Cutaneous melanoma (CM) is an aggressive and difficult-to-treat skin cancer subtype that originates from malignant mutations in melanocytes. It can spread to other organs in a process called metastasis [1]. The incidence of melanoma continues to increase worldwide and deserves attention. In 2020, were diagnosed 324.635 cases and 57.043 deaths from CM. Predictions indicate that by 2040 there will be an increase of more than 50% in the number of cases of this disease [2,3]. This pathology is linked to excessive or unprotected sunbathing, which leads to mutations in DNA by ultraviolet (UV) radiation [4].

Nowadays, cancer immunotherapies, such as checkpoint inhibitors ipilimumab, nivolumab and pembrolizumab, are routinely used as adjuvant and neoadjuvant treatments in melanoma patients, and have improved previously poor survival. In general, these immunotherapies act on programmed cell death protein-1 (PDL-1) and cytotoxic T lymphocyte antigen-4 (CTL-4), which are proteins involved tumour immune evasion [5,6]. However, the use of this therapeutic strategy is associated with severe side effects and poor quality of life. Moreover, there is a risk of resistance immediately after treatment for several months [7]. Thus, there is an urgent need for new drugs or adjuvant therapies to improve patient survival and health quality [8].

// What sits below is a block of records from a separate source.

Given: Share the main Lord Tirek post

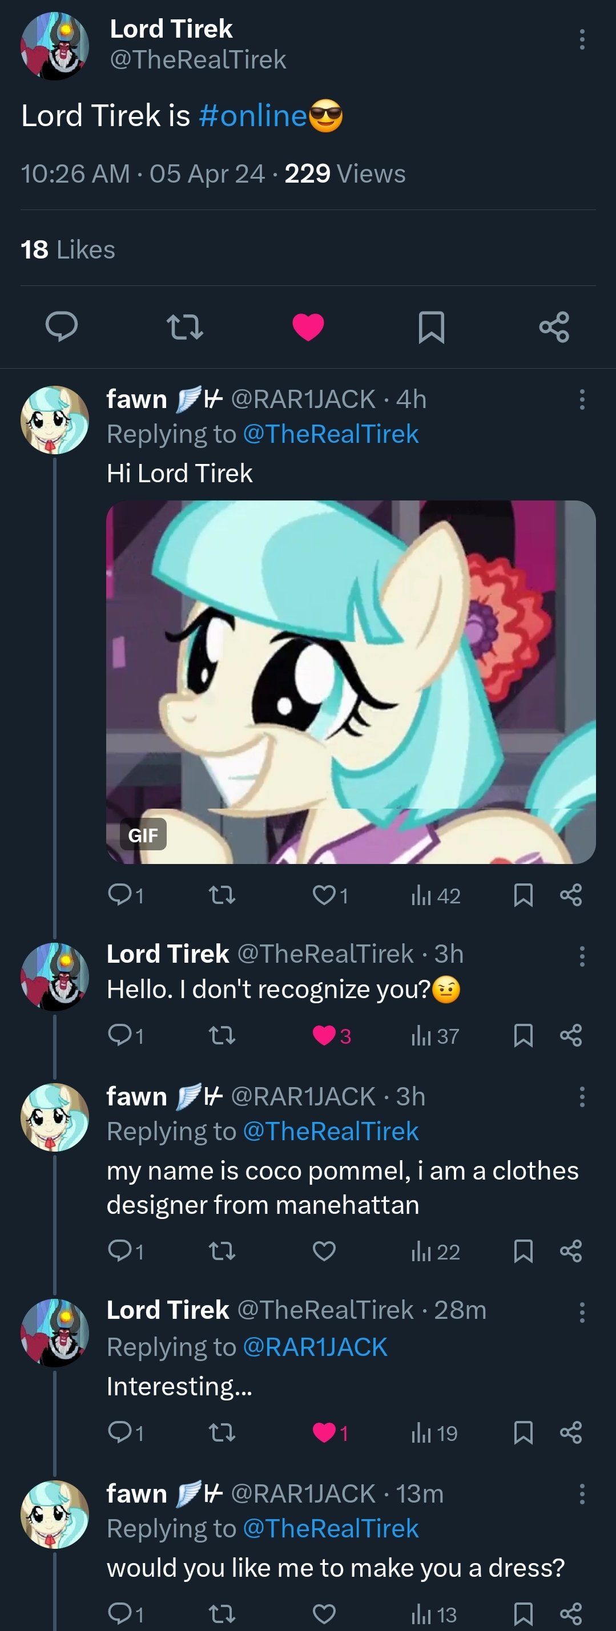Looking at the screenshot, I should 554,327.
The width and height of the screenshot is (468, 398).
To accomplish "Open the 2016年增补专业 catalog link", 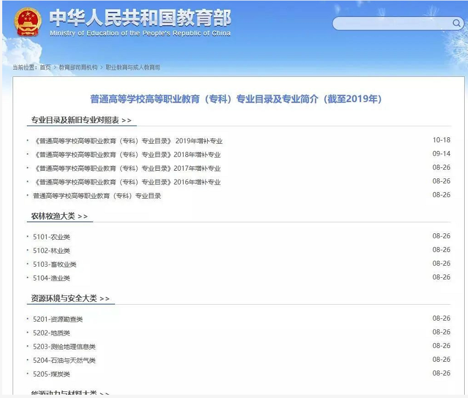I will [127, 182].
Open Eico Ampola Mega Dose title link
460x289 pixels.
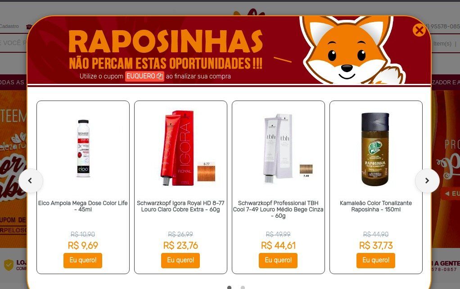(83, 206)
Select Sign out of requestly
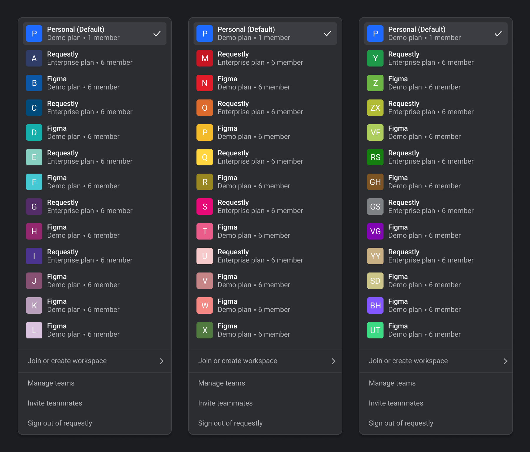Screen dimensions: 530x452 60,423
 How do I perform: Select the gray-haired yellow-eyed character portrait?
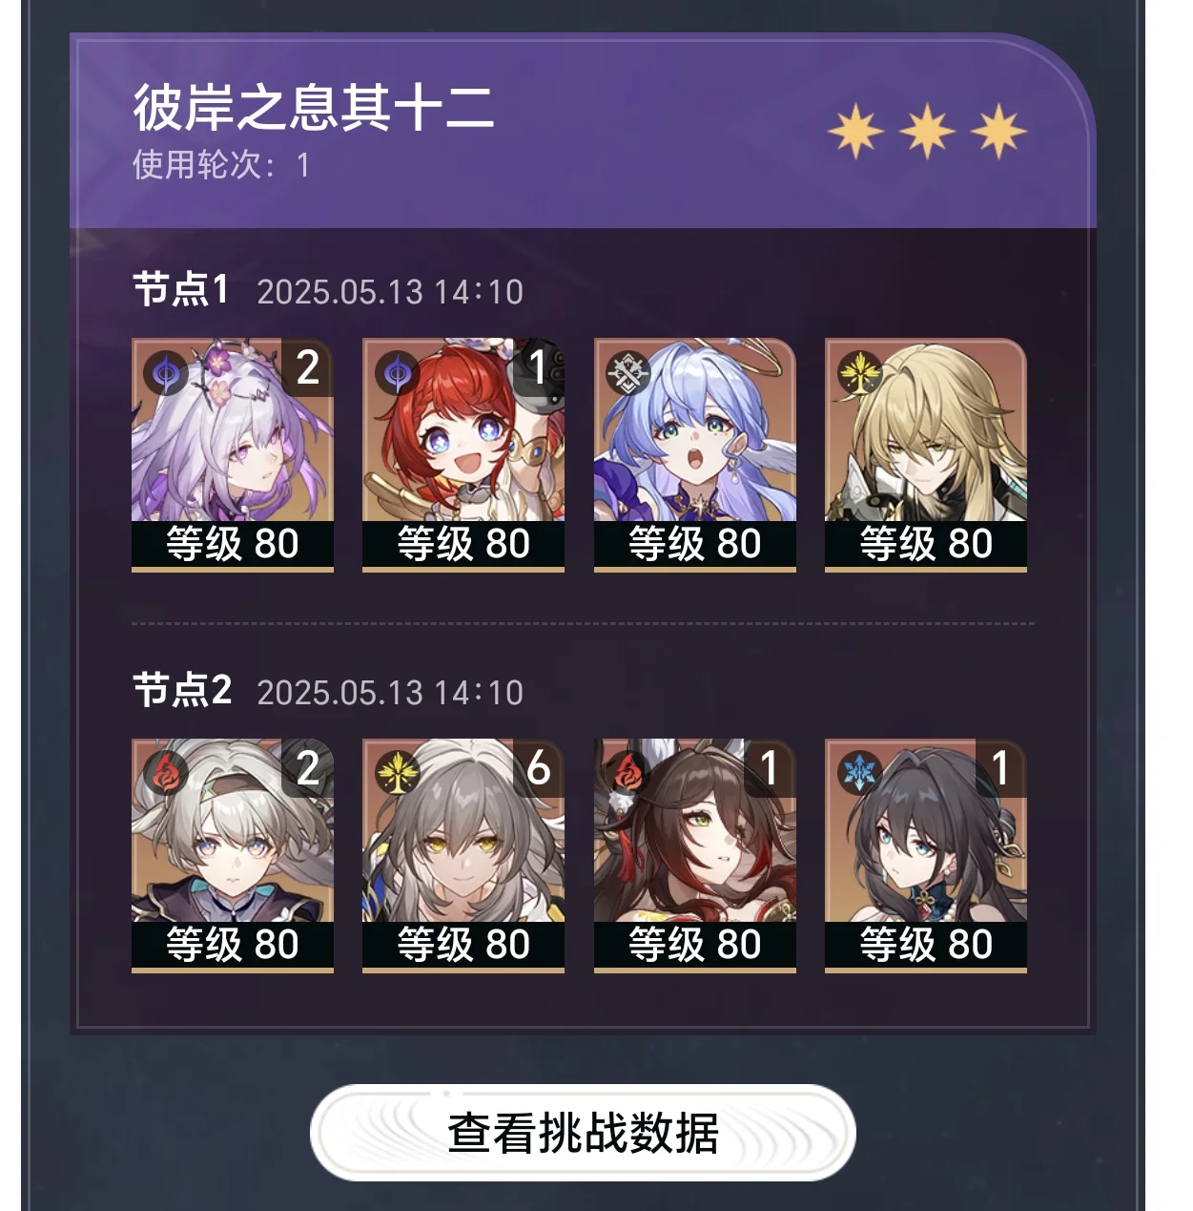click(463, 856)
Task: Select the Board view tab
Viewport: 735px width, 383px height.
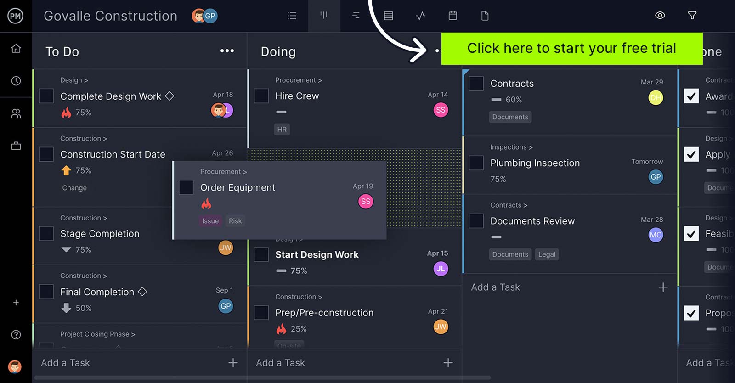Action: pos(324,16)
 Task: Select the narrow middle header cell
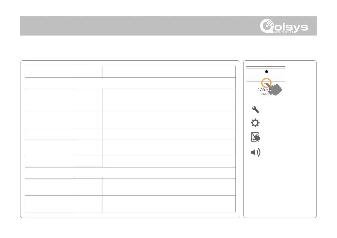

In this context, the potential of phenolic compounds to be used in cancer as therapeutic adjuvants have been highlighted in recent years, and RA, a phenolic acid, has been indicated to treat CM [9]. Several studies have shown that RA exhibits anticancer effects, such as in breast cancer [10], prostate cancer [11], and hepatocellular carcinoma [12]. In addition to these anticancer effects, it seems to be an antioxidant compound [13]. With this, more research should be carried out to clearly elucidate the possibilities regarding cell signalling pathways in which the RA may exert a pharmacological action against cancer.

Therefore, in this study, we aimed to explore the effects of the phenolic compound RA on the human metastatic melanoma cell line SK-MEL-28. We assessed the potential of RA to affect the viability and migration of cells, oxidative stress and antioxidant markers, and searched for a plausible cell signalling pathway to explain the observed cell death. We hypothesised that the mechanisms of apoptosis and the inhibition of cell migration might be due to the ability of RA to alter the expression of some apoptotic genes and enzymatic apoptotic effectors.